[The input — start]
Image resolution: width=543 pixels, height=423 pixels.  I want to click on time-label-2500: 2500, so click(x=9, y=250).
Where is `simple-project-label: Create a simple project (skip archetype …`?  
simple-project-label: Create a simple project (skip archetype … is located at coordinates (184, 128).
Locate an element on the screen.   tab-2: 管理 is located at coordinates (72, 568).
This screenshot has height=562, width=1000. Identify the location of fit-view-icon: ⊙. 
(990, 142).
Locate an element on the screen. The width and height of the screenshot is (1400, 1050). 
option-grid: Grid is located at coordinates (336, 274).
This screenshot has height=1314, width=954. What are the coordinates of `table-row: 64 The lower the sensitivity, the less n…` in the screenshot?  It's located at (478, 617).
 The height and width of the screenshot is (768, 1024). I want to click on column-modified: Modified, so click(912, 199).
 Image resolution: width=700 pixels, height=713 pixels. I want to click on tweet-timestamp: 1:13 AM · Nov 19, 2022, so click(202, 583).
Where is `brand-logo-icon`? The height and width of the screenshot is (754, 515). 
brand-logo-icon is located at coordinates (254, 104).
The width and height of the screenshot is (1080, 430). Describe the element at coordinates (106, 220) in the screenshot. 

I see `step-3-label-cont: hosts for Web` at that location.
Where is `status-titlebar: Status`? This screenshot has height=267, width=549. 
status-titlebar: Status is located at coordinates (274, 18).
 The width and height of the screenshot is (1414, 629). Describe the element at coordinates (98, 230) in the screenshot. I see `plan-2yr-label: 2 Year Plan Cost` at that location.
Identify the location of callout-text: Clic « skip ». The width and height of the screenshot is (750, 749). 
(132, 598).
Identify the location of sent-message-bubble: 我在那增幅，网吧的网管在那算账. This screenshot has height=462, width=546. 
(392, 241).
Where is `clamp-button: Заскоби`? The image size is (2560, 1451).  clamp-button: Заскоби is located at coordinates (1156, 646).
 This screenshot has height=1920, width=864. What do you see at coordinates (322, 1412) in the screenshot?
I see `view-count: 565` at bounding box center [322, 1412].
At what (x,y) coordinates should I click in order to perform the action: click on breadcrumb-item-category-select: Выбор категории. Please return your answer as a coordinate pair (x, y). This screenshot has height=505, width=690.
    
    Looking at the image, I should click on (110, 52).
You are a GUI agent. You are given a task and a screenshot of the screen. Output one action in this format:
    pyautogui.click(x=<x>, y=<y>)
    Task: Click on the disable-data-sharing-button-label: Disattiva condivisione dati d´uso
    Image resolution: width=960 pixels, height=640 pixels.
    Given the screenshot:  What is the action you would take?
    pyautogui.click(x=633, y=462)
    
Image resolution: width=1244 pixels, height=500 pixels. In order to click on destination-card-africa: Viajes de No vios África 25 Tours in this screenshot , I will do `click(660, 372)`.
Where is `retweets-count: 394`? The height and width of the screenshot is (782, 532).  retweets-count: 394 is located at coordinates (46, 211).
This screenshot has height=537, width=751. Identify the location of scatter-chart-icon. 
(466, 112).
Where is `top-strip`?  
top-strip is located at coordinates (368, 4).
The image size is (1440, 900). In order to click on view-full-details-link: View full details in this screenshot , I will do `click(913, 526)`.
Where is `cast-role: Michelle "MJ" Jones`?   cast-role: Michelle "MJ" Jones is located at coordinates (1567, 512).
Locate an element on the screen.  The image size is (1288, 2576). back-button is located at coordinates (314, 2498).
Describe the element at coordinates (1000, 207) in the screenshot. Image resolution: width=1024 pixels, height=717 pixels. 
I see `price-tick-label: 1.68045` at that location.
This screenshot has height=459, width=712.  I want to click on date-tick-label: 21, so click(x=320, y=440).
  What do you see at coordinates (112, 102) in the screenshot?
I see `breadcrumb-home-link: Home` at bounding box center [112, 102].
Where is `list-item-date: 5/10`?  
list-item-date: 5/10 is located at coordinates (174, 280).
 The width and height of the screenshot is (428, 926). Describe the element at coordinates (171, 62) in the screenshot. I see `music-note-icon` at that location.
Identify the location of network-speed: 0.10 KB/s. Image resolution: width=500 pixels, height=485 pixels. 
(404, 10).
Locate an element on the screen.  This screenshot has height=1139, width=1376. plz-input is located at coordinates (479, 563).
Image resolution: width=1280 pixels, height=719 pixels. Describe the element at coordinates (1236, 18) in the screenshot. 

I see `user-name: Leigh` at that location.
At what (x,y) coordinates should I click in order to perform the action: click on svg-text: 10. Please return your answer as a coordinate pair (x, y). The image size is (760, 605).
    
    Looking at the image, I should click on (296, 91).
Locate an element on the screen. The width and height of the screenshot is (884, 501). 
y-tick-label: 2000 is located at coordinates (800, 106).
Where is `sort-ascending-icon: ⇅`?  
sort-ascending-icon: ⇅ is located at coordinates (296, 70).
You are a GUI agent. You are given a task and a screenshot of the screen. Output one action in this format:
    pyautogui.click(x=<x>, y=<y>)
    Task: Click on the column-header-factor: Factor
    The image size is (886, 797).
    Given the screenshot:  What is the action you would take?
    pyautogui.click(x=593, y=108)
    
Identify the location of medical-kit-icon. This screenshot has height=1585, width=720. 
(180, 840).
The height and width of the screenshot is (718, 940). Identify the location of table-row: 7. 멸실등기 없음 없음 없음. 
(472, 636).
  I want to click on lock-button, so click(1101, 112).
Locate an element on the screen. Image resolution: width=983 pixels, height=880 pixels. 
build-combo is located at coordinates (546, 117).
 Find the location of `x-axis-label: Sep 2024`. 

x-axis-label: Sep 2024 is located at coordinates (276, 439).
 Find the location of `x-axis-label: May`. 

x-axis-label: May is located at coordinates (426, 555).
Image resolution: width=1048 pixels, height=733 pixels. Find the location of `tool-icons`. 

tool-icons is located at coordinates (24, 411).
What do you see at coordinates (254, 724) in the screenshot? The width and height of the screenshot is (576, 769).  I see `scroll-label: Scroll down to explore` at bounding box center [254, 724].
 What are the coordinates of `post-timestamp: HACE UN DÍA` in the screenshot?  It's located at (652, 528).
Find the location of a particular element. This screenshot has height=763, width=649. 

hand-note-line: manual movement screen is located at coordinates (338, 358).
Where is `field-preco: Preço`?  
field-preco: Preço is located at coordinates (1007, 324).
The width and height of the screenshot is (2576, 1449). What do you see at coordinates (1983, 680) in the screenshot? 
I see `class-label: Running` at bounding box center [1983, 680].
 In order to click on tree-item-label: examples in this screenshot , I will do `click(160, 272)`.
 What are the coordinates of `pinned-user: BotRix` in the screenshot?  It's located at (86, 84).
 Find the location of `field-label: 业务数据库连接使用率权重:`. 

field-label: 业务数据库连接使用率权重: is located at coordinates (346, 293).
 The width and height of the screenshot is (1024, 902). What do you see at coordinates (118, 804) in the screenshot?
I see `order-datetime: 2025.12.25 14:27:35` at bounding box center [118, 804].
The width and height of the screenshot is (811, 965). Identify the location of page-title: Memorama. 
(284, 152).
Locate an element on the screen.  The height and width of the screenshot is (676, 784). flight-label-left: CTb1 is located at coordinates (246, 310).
[The input — finish]
§ **Exercise instructions**: Edit the material above by replacing every occurrence of "Locate an element on the screen" with "Find an element on the screen". Leave everything else as it is.

§ **Result**:
Image resolution: width=543 pixels, height=423 pixels.  I want to click on time-label-2500: 2500, so click(x=9, y=250).
Where is `simple-project-label: Create a simple project (skip archetype …`?  
simple-project-label: Create a simple project (skip archetype … is located at coordinates (184, 128).
Find an element on the screen.   tab-2: 管理 is located at coordinates (72, 568).
This screenshot has height=562, width=1000. Identify the location of fit-view-icon: ⊙. 
(990, 142).
Find an element on the screen. The width and height of the screenshot is (1400, 1050). 
option-grid: Grid is located at coordinates (336, 274).
This screenshot has height=1314, width=954. What are the coordinates of `table-row: 64 The lower the sensitivity, the less n…` in the screenshot?  It's located at (478, 617).
 The height and width of the screenshot is (768, 1024). I want to click on column-modified: Modified, so click(912, 199).
 Image resolution: width=700 pixels, height=713 pixels. I want to click on tweet-timestamp: 1:13 AM · Nov 19, 2022, so click(202, 583).
Where is `brand-logo-icon`? The height and width of the screenshot is (754, 515). 
brand-logo-icon is located at coordinates (254, 104).
The width and height of the screenshot is (1080, 430). Describe the element at coordinates (106, 220) in the screenshot. 

I see `step-3-label-cont: hosts for Web` at that location.
Where is `status-titlebar: Status`? This screenshot has height=267, width=549. 
status-titlebar: Status is located at coordinates (274, 18).
 The width and height of the screenshot is (1414, 629). Describe the element at coordinates (98, 230) in the screenshot. I see `plan-2yr-label: 2 Year Plan Cost` at that location.
Identify the location of callout-text: Clic « skip ». The width and height of the screenshot is (750, 749). 
(132, 598).
Identify the location of sent-message-bubble: 我在那增幅，网吧的网管在那算账. This screenshot has height=462, width=546. 
(392, 241).
Where is `clamp-button: Заскоби`? The image size is (2560, 1451).  clamp-button: Заскоби is located at coordinates (1156, 646).
 This screenshot has height=1920, width=864. What do you see at coordinates (322, 1412) in the screenshot?
I see `view-count: 565` at bounding box center [322, 1412].
At what (x,y) coordinates should I click in order to perform the action: click on breadcrumb-item-category-select: Выбор категории. Please return your answer as a coordinate pair (x, y). This screenshot has height=505, width=690.
    
    Looking at the image, I should click on (110, 52).
You are a GUI agent. You are given a task and a screenshot of the screen. Output one action in this format:
    pyautogui.click(x=<x>, y=<y>)
    Task: Click on the disable-data-sharing-button-label: Disattiva condivisione dati d´uso
    Image resolution: width=960 pixels, height=640 pixels.
    Given the screenshot:  What is the action you would take?
    pyautogui.click(x=633, y=462)
    
Image resolution: width=1244 pixels, height=500 pixels. In order to click on destination-card-africa: Viajes de No vios África 25 Tours in this screenshot , I will do `click(660, 372)`.
Where is `retweets-count: 394`? The height and width of the screenshot is (782, 532).  retweets-count: 394 is located at coordinates (46, 211).
This screenshot has height=537, width=751. Identify the location of scatter-chart-icon. 
(466, 112).
Where is `top-strip`?  
top-strip is located at coordinates (368, 4).
The image size is (1440, 900). In order to click on view-full-details-link: View full details in this screenshot , I will do `click(913, 526)`.
Where is `cast-role: Michelle "MJ" Jones`?   cast-role: Michelle "MJ" Jones is located at coordinates (1567, 512).
Find an element on the screen.  The image size is (1288, 2576). back-button is located at coordinates (314, 2498).
Describe the element at coordinates (1000, 207) in the screenshot. Image resolution: width=1024 pixels, height=717 pixels. 
I see `price-tick-label: 1.68045` at that location.
This screenshot has height=459, width=712.  I want to click on date-tick-label: 21, so click(x=320, y=440).
  What do you see at coordinates (112, 102) in the screenshot?
I see `breadcrumb-home-link: Home` at bounding box center [112, 102].
Where is `list-item-date: 5/10`?  
list-item-date: 5/10 is located at coordinates (174, 280).
 The width and height of the screenshot is (428, 926). Describe the element at coordinates (171, 62) in the screenshot. I see `music-note-icon` at that location.
Identify the location of network-speed: 0.10 KB/s. Image resolution: width=500 pixels, height=485 pixels. 
(404, 10).
Find an element on the screen.  This screenshot has height=1139, width=1376. plz-input is located at coordinates (479, 563).
Image resolution: width=1280 pixels, height=719 pixels. Describe the element at coordinates (1236, 18) in the screenshot. 

I see `user-name: Leigh` at that location.
At what (x,y) coordinates should I click in order to perform the action: click on svg-text: 10. Please return your answer as a coordinate pair (x, y). The image size is (760, 605).
    
    Looking at the image, I should click on (296, 91).
Find an element on the screen. The width and height of the screenshot is (884, 501). 
y-tick-label: 2000 is located at coordinates (800, 106).
Where is `sort-ascending-icon: ⇅`?  
sort-ascending-icon: ⇅ is located at coordinates (296, 70).
You are a GUI agent. You are given a task and a screenshot of the screen. Output one action in this format:
    pyautogui.click(x=<x>, y=<y>)
    Task: Click on the column-header-factor: Factor
    The image size is (886, 797).
    Given the screenshot:  What is the action you would take?
    pyautogui.click(x=593, y=108)
    
Identify the location of medical-kit-icon. This screenshot has height=1585, width=720. 
(180, 840).
The height and width of the screenshot is (718, 940). Identify the location of table-row: 7. 멸실등기 없음 없음 없음. 
(472, 636).
  I want to click on lock-button, so click(1101, 112).
Find an element on the screen. Image resolution: width=983 pixels, height=880 pixels. 
build-combo is located at coordinates (546, 117).
 Find the location of `x-axis-label: Sep 2024`. 

x-axis-label: Sep 2024 is located at coordinates (276, 439).
 Find the location of `x-axis-label: May`. 

x-axis-label: May is located at coordinates (426, 555).
Image resolution: width=1048 pixels, height=733 pixels. Find the location of `tool-icons`. 

tool-icons is located at coordinates (24, 411).
What do you see at coordinates (254, 724) in the screenshot? The width and height of the screenshot is (576, 769).  I see `scroll-label: Scroll down to explore` at bounding box center [254, 724].
 What are the coordinates of `post-timestamp: HACE UN DÍA` in the screenshot?  It's located at (652, 528).
Find the location of a particular element. This screenshot has height=763, width=649. 

hand-note-line: manual movement screen is located at coordinates (338, 358).
Where is `field-preco: Preço`?  
field-preco: Preço is located at coordinates (1007, 324).
The width and height of the screenshot is (2576, 1449). What do you see at coordinates (1983, 680) in the screenshot? 
I see `class-label: Running` at bounding box center [1983, 680].
 In order to click on tree-item-label: examples in this screenshot , I will do `click(160, 272)`.
 What are the coordinates of `pinned-user: BotRix` in the screenshot?  It's located at (86, 84).
 Find the location of `field-label: 业务数据库连接使用率权重:`. 

field-label: 业务数据库连接使用率权重: is located at coordinates (346, 293).
 The width and height of the screenshot is (1024, 902). What do you see at coordinates (118, 804) in the screenshot?
I see `order-datetime: 2025.12.25 14:27:35` at bounding box center [118, 804].
The width and height of the screenshot is (811, 965). Identify the location of page-title: Memorama. 
(284, 152).
Find an element on the screen.  The height and width of the screenshot is (676, 784). flight-label-left: CTb1 is located at coordinates (246, 310).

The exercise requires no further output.